= Chamber of Electrical Engineers of Turkey =

Engineering organization of Turkey

The Chamber of Electrical Engineers of Turkey (Elektrik Mühendisleri Odası) was established in 1954. It is one of the 23 members of the confederation named Union of chambers of Turkish engineers and architects.

== Coverage ==
The chamber used to include electronics, telecommunication, computer and biomedical engineers as well as electrical engineers. However, as of 2012, computer engineers issued from the chamber. (see Chamber of Computer Engineers of Turkey) According to law, all engineers in these fields are required to join the chamber after they complete their engineering education. The total number of chamber members was around 42 000 as of 2009.

== Organization ==
The center of the chamber is in Ankara. But there are 14 branch offices all over Turkey; namely in Adana, Ankara, Antalya, Bursa, Denizli, Diyarbakır, Eskişehir, Gaziantep, Istanbul, İzmir, İzmit, Mersin, Samsun, and Trabzon.
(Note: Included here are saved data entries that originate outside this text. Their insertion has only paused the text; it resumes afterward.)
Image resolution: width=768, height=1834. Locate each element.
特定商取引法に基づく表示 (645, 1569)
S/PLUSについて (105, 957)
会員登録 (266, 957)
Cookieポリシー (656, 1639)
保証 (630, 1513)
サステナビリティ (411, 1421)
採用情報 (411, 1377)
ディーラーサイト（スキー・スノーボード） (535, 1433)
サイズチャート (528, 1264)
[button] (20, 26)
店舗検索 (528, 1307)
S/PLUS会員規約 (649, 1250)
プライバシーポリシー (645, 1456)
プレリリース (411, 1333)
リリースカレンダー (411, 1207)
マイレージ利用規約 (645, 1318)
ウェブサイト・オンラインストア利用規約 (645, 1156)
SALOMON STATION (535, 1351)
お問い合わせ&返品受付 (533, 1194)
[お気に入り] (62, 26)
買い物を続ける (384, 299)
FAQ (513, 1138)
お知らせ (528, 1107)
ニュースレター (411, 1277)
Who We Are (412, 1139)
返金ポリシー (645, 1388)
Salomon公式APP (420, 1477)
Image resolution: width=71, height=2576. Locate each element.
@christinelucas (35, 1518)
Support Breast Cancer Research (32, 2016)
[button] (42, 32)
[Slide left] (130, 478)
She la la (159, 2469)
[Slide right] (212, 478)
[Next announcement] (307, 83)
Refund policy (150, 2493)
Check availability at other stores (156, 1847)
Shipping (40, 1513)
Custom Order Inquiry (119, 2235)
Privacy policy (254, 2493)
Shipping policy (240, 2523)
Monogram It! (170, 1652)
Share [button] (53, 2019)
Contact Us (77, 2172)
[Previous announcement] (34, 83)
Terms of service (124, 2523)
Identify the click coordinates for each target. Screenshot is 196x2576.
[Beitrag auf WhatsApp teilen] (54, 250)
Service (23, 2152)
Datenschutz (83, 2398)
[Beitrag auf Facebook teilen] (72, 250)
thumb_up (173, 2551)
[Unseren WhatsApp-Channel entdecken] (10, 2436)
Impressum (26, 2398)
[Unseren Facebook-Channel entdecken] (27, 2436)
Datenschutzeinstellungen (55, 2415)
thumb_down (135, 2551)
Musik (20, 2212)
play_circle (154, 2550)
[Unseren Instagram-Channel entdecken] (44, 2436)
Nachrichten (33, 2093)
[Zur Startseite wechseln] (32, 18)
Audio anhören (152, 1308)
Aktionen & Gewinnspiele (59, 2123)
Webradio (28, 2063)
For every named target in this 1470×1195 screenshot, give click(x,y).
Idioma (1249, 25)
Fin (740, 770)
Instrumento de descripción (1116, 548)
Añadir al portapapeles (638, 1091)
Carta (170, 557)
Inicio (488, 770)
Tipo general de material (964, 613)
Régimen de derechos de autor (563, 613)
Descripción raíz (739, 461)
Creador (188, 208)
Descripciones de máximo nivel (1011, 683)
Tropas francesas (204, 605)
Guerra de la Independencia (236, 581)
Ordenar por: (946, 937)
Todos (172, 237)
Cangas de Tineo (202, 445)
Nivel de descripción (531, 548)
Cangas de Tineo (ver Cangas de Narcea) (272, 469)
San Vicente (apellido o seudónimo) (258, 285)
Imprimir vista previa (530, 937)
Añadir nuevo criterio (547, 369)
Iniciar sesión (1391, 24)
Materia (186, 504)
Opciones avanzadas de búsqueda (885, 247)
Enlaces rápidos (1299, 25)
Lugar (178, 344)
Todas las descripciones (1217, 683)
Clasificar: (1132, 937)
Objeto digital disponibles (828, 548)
All branch offices have several sub offices in other cities.

== Objectives ==
Among the many objectives of the chamber, some of which are carried out with the collaboration of the universities and municipalities, the following can be emphasized:
- Organization of training courses, fairs, seminars, symposiums for the members. EMO also informs members about updates of standards, norms, regulations and technical specifications
- Consultation with the public authority and Union of Chambers of Turkish Engineers and Architects to prepare and change the laws and regulations concerning the activities of the chamber; preparation of press statements about professional matters.
- Authorization of building projects (installations such as power, illumination, audio-visual etc.) EMO annually supervises earthing and elevators in the industrial plants and buildings.
- Serving as an expert, arbitrator, consultant, etc. at courts concerning the profession.